Fedele tells Vernon council to budget conservatively and ‘hope for the best’ with state funding

Fedele tells Vernon council to budget conservatively and ‘hope for the best’ with state funding

VERNONLt. Gov. Michael Fedele’s primary reason to visit town Tuesday was to praise emergency workers for an ice rescue last week, but dour fiscal predictions quickly dominated a meeting with the Town Council.

“My message tonight is that as a community and as a state we need to make sure we’re watching our pennies,” Fedele told council members.

Fedele, a Republican from Stamford, originally was invited to the council meeting to present a proclamation to the Fire Department from Gov. M. Jodi Rell for saving a man who fell through the ice on Risley Reservoir on Dec. 27.

After Fedele delivered the proclamation, however, the focus of the evening quickly became the state’s precarious financial position. As of this week, there is a nearly 9 percent unemployment rate with estimates on the current fiscal year’s budget deficit ranging from $300 million to $500 million. Analysts project a built-in, annual deficit starting in 2011 that tops $3 billion.

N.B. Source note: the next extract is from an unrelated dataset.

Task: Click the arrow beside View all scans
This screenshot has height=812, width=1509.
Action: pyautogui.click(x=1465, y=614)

Republican council member Daniel Anderson asked Fedele what Vernon should expect next fiscal year, which begins July 1, “Can we budget for even state revenue, 3 percent less, 5 percent less? What’s your best advice to us?”

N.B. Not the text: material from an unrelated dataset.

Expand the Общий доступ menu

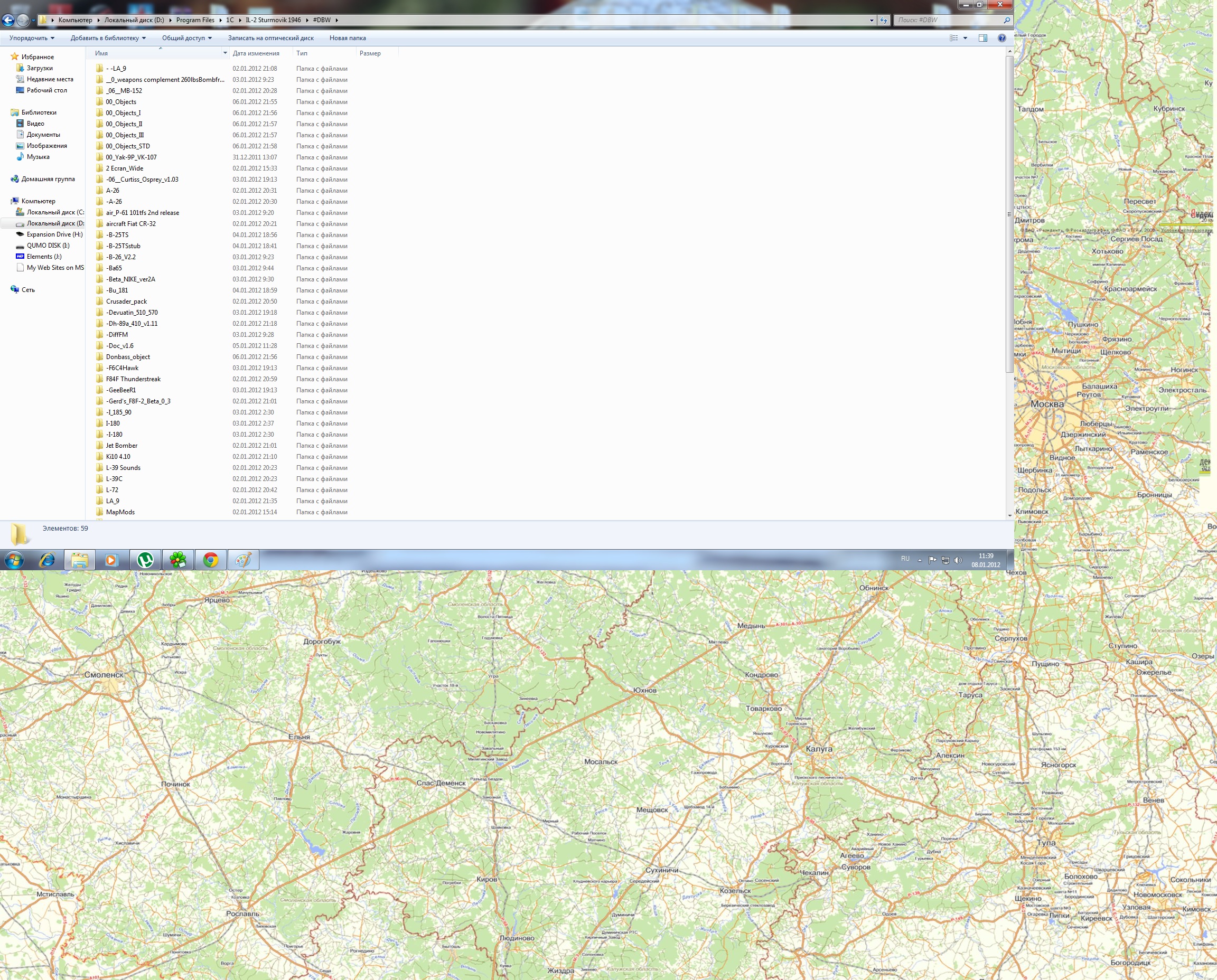pos(186,38)

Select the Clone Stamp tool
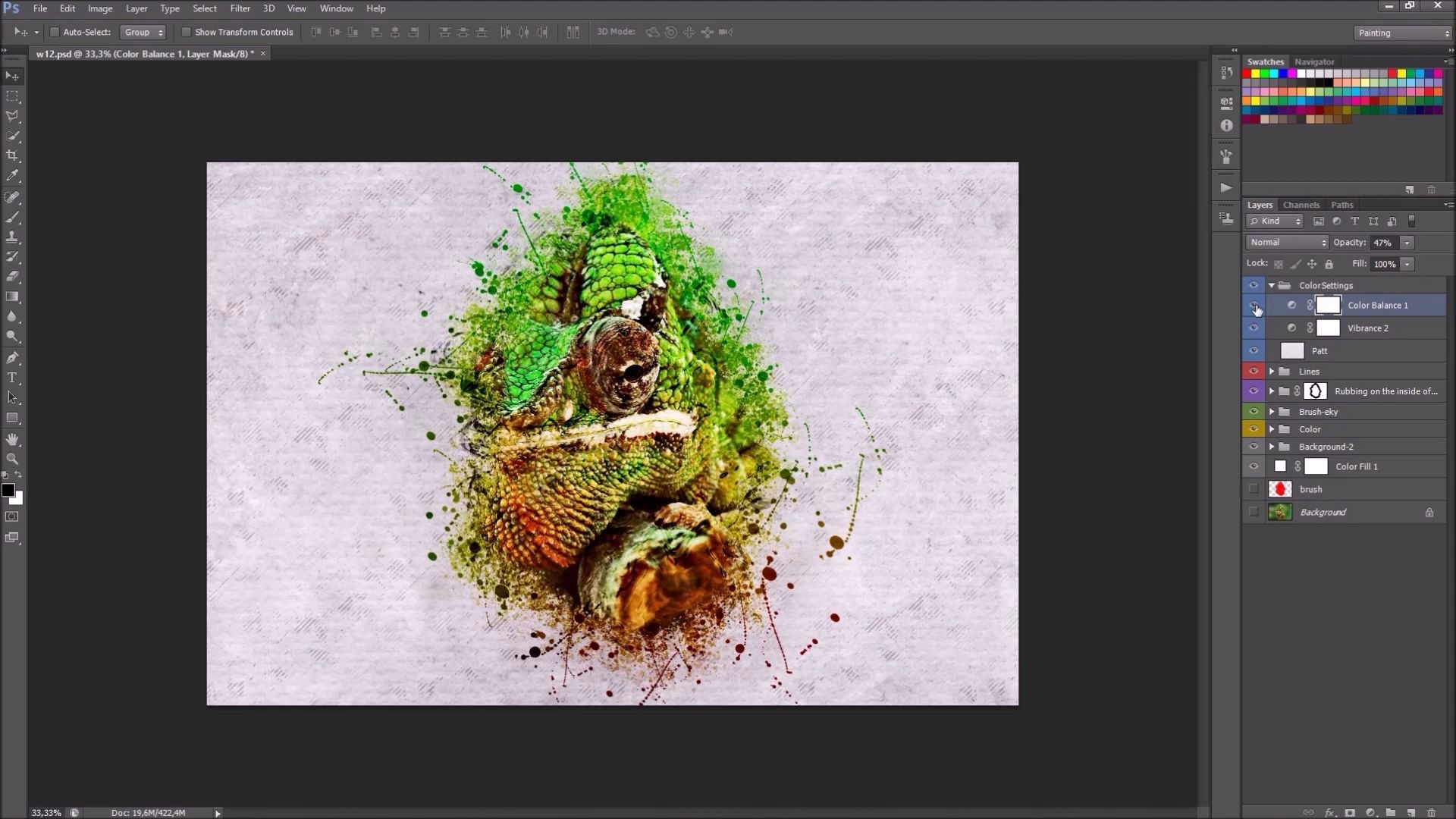point(12,237)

“I would try to come in with as conservative a number as possible that you could sustain and then hope for the best. …Maybe do a couple what-ifs,” he said.

Republican Mayor Jason L. McCoy asked how much of the town’s budget is funded by the state.
Town Finance Officer James Luddecke said the figure is approximately 23 percent.
“So 23 cents on the dollar then,” Fedele said.

Tuesday night’s live televised visit could have been considered a brief whistle stop on the gubernatorial campaign trail, but Fedele focused on the budget and wasn’t making any promises to local officials.

“I would love to say we can continue to give you 23 cents on the dollar in 2012, but I’m telling you today that there are those folks who are projecting a $3 billion hold and we haven’t even gotten there,” he said. “We don’t even know where things are going between now and 2012.”

Republican council member Mark Etre and others encouraged Fedele to re-examine unfunded state mandates that put added pressure on already cash-strapped municipalities, and also to keep in check unnecessary Department of Transportation projects.

Democratic council member Michael Winkler was clearly frustrated with a lack of interest in a steeply progressive income tax or continued increases in the high-earners, or millionaires, tax to help close the state budget gap. “That tax has brought in very little money even though the rate has increased, because, quite frankly, the dollars aren’t there,” Fedele said. “Progressively increasing taxes does not bring jobs back. …We do not believe that a progressive income tax will do that.”

Fedele acknowledged the struggles facing the town and commended the council for its work in maintaining a delicate fiscal balance. “All these things are very difficult. I know that you here on a local level wrestle with it all the time. I think overall you do a very good job of managing those dollars,” Fedele said.

“There’s nothing that I see… that is telling us that we’re going to see a robust increase in revenue to the state,” Fedele said.